To do:
In the records below, find each line with "computer" and copy it.

Source material:
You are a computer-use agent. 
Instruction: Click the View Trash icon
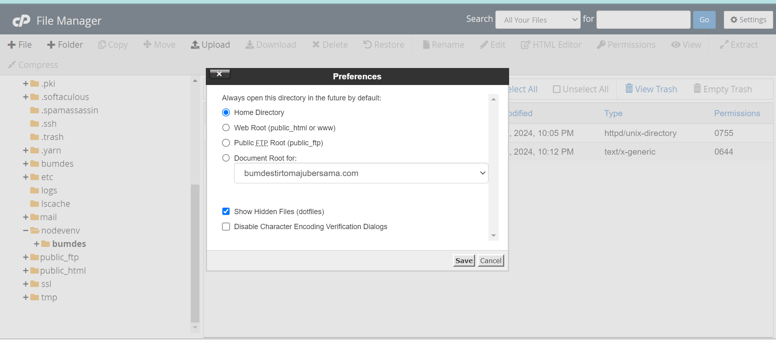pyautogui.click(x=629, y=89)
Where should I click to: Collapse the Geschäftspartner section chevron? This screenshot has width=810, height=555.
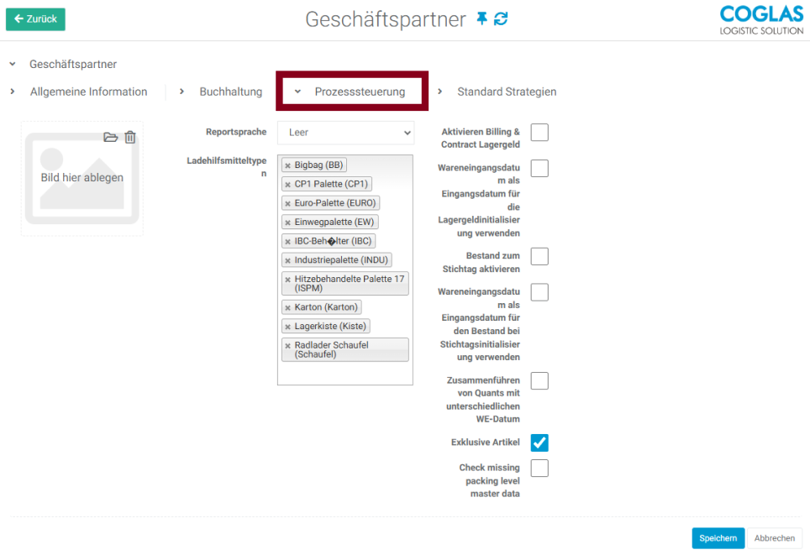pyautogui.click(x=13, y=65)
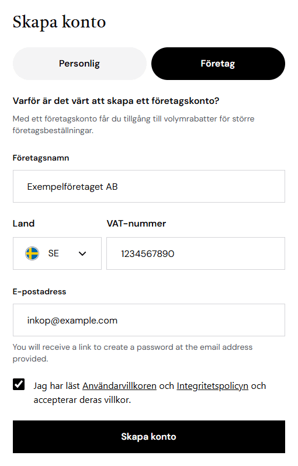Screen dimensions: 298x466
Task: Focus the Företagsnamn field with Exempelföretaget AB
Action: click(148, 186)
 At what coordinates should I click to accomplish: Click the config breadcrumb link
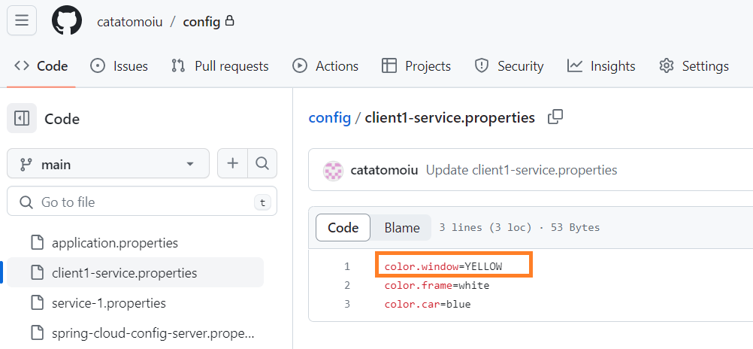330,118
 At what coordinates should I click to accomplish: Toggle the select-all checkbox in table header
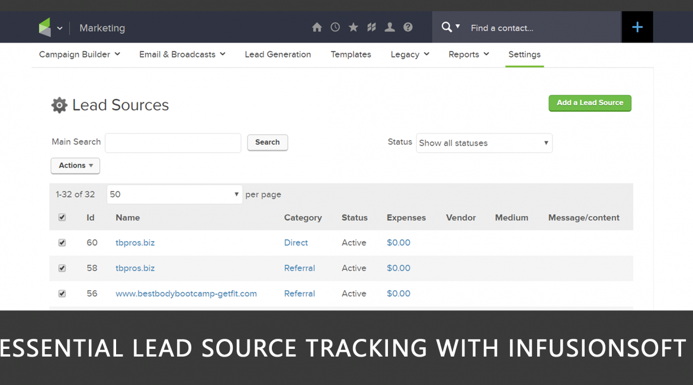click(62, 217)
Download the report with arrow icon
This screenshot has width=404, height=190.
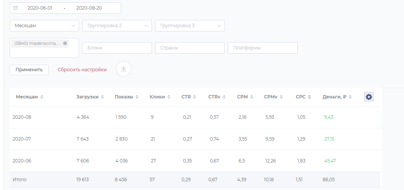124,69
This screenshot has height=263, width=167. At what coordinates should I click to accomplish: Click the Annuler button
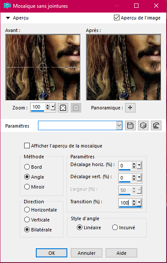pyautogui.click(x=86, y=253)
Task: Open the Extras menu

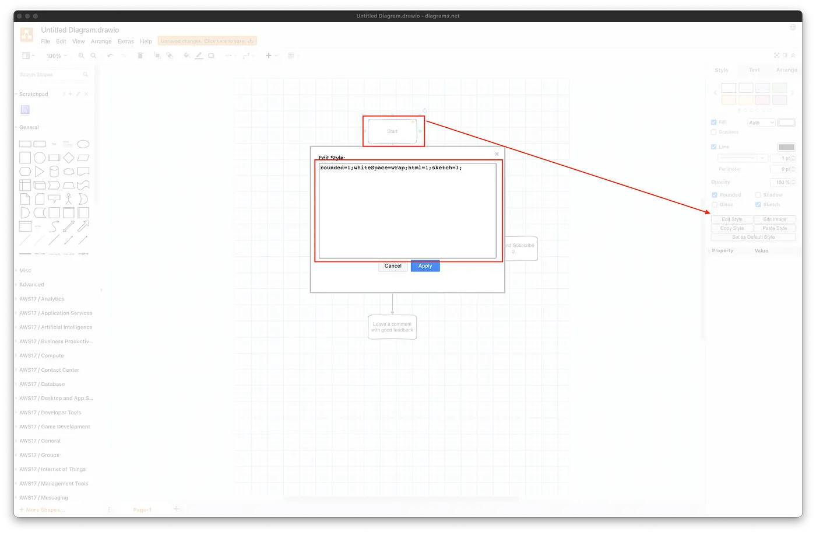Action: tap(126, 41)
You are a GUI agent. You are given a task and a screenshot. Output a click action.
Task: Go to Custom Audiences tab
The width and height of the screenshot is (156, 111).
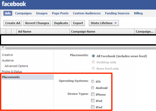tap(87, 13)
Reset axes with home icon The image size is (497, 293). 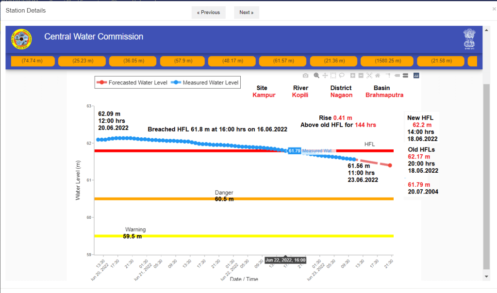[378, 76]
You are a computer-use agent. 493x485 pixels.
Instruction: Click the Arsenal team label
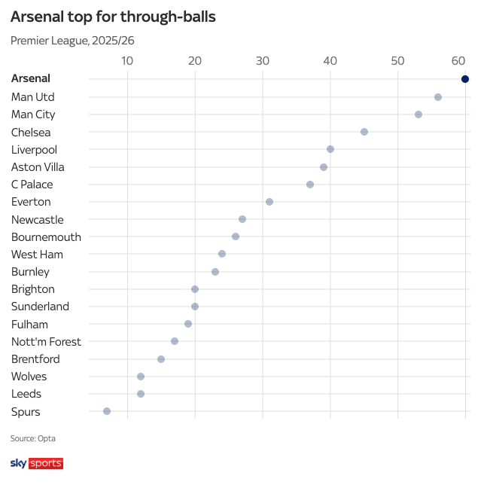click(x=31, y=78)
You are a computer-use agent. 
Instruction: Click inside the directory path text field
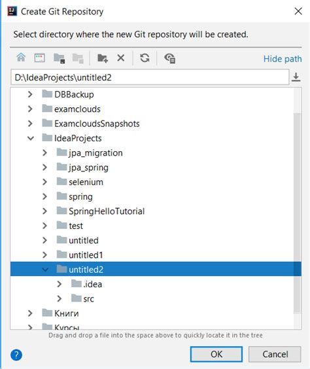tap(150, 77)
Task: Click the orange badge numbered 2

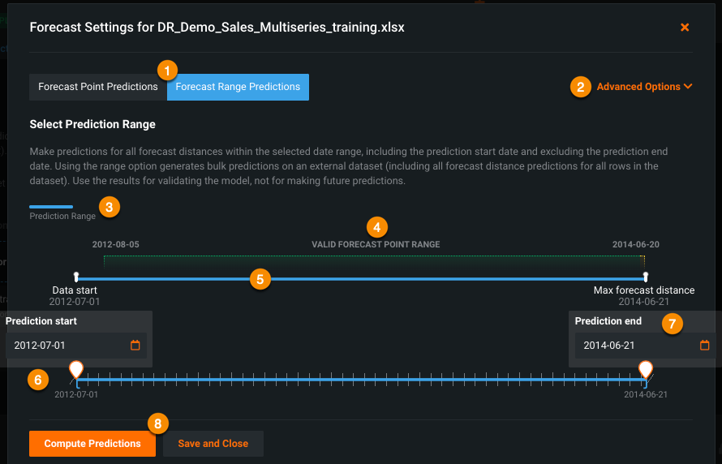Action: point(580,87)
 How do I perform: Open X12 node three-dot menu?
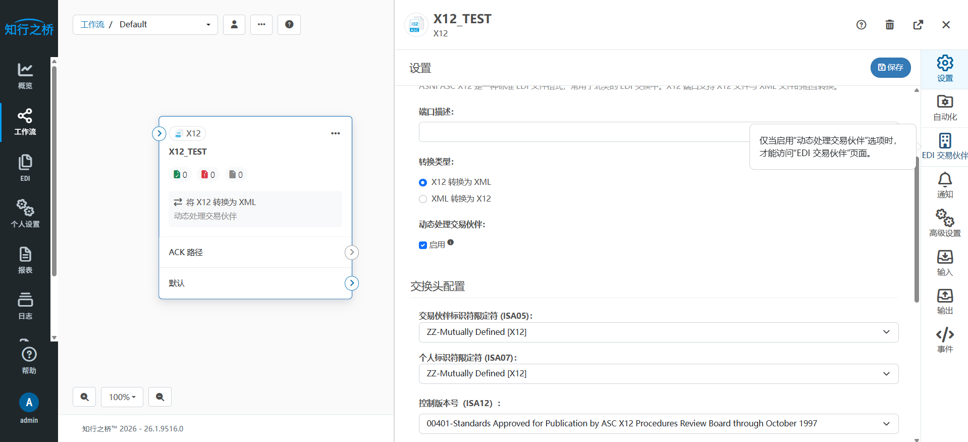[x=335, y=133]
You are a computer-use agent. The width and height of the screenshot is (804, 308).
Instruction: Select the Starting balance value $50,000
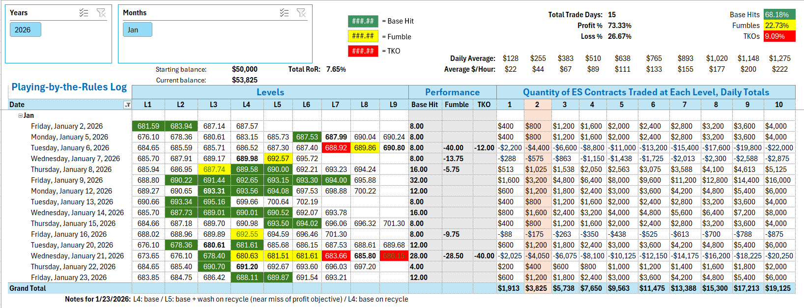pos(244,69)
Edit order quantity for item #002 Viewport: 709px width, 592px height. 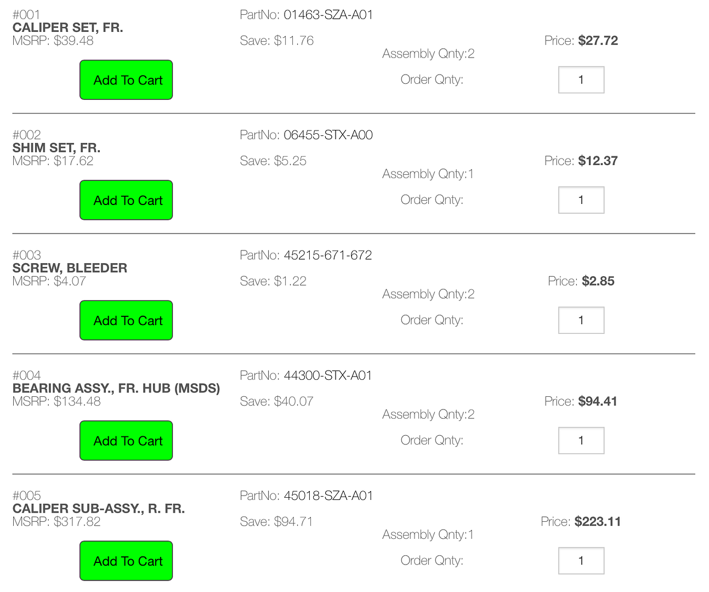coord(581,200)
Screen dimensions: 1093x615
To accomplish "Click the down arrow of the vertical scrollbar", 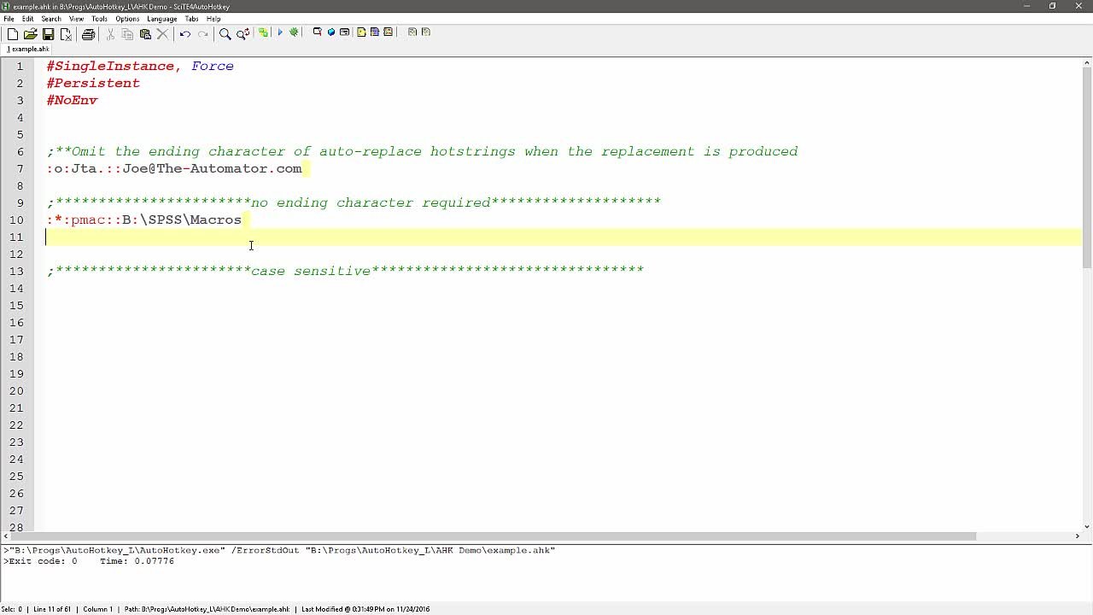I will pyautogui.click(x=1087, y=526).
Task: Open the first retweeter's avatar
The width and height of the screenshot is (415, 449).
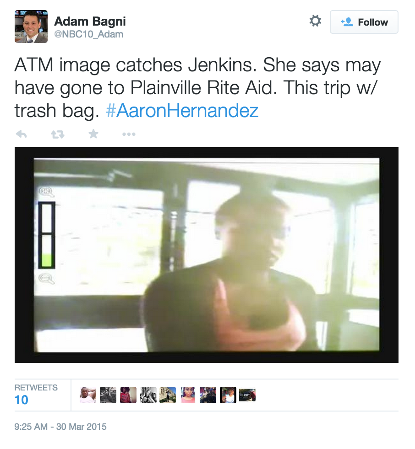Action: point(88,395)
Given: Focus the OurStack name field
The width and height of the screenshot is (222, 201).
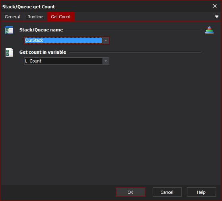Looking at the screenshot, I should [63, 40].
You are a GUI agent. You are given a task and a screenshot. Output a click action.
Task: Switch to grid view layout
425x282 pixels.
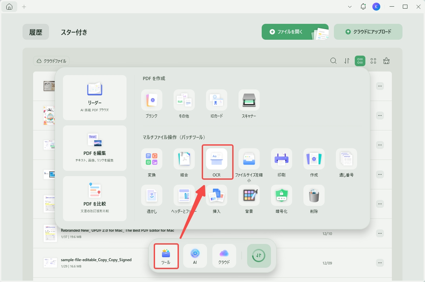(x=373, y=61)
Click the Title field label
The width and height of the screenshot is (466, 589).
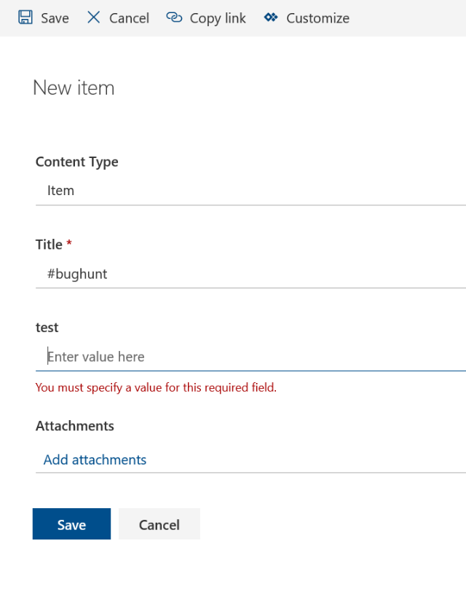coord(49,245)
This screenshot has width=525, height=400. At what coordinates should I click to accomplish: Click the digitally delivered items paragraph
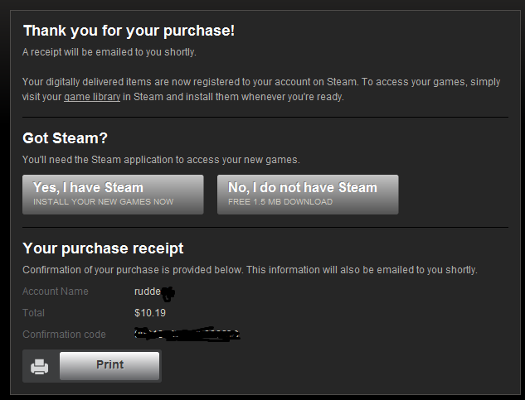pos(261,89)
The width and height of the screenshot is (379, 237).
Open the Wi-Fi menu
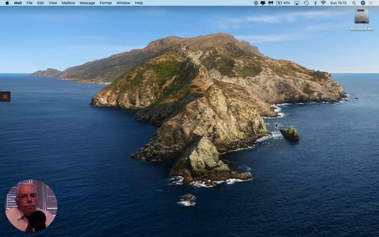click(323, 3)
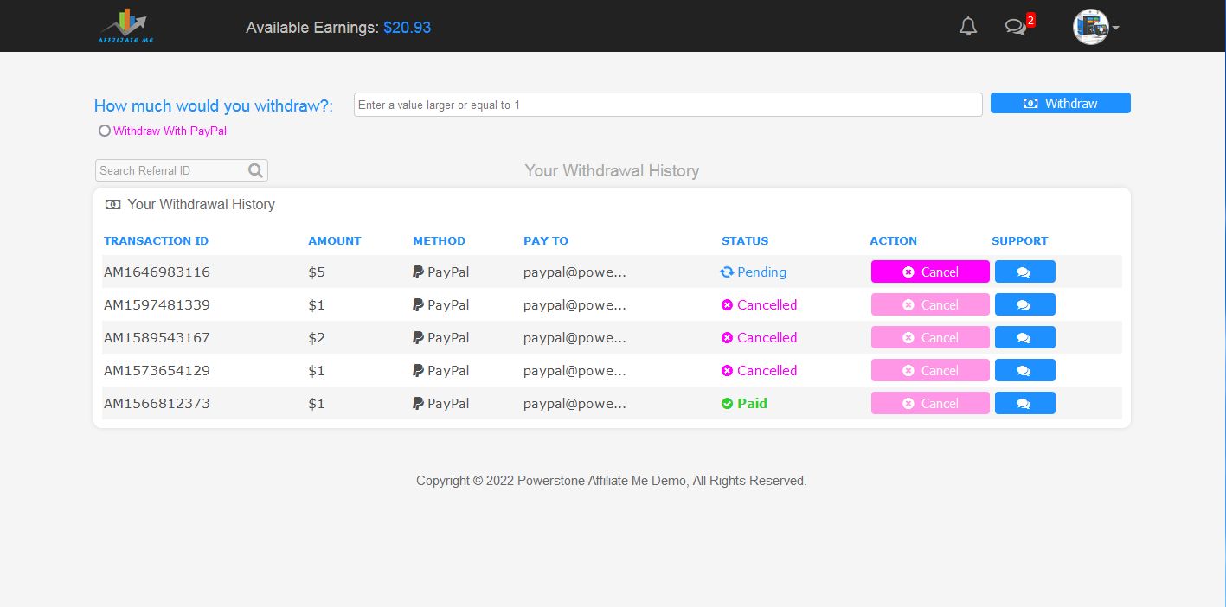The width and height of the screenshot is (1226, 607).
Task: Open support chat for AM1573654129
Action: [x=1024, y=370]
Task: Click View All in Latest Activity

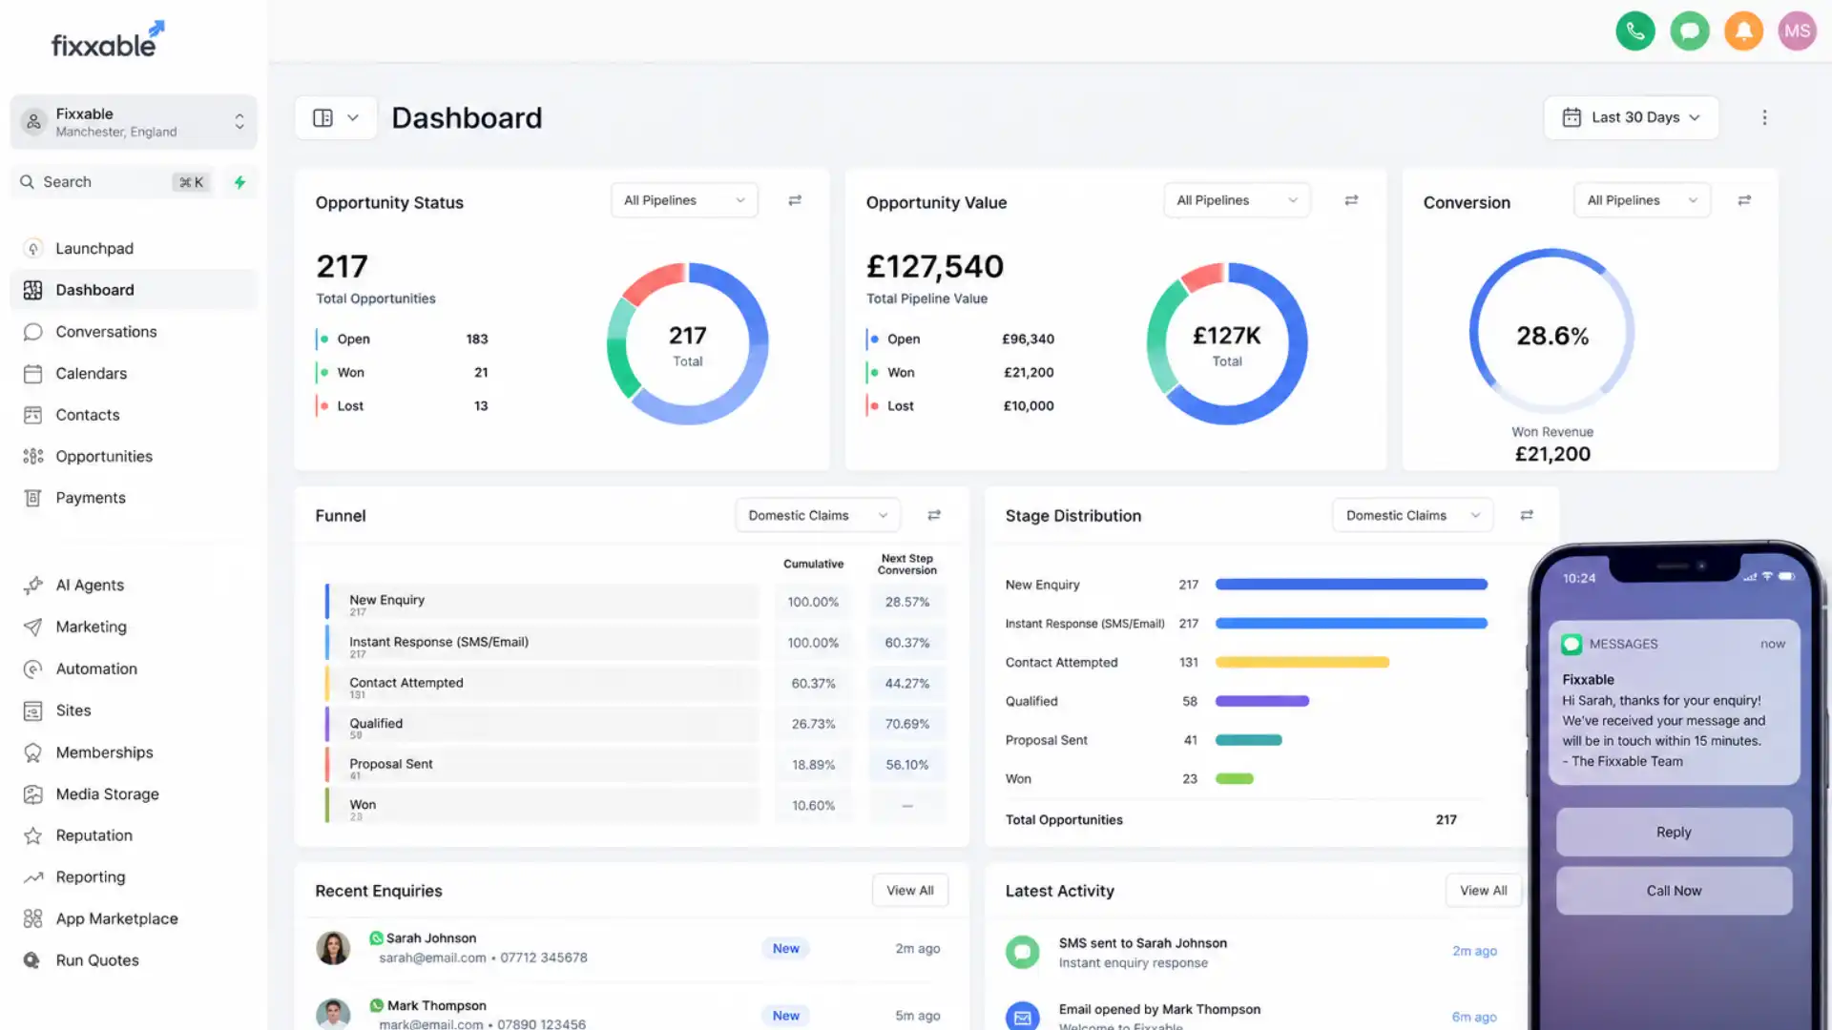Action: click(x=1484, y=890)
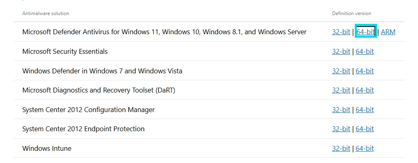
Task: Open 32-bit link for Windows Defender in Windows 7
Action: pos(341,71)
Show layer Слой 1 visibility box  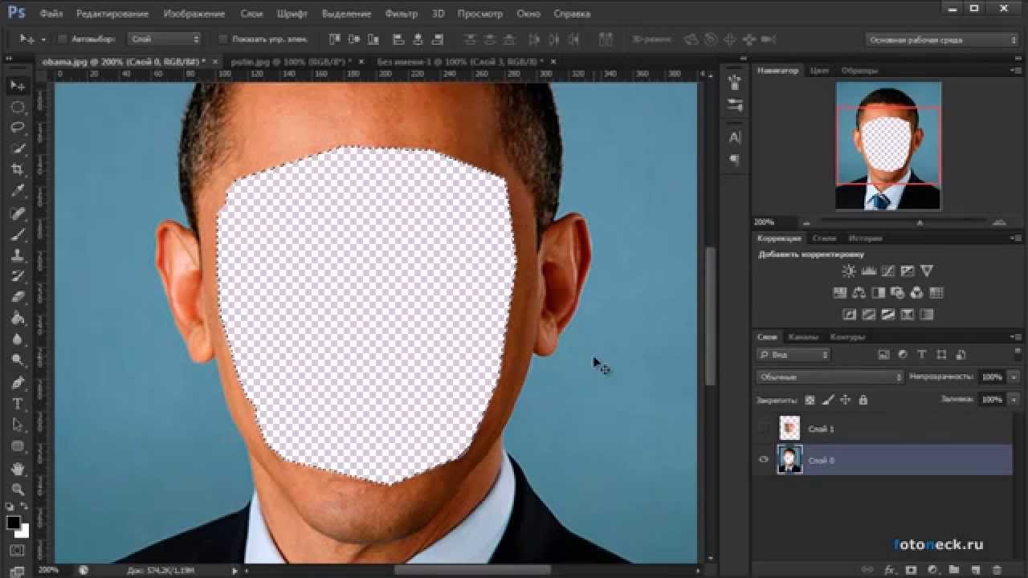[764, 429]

Solution for this task:
You are a computer-use agent. 
You are a computer-use agent. 493x485 pixels.
You are a computer-use agent. 
You are a computer-use agent. The width and height of the screenshot is (804, 308).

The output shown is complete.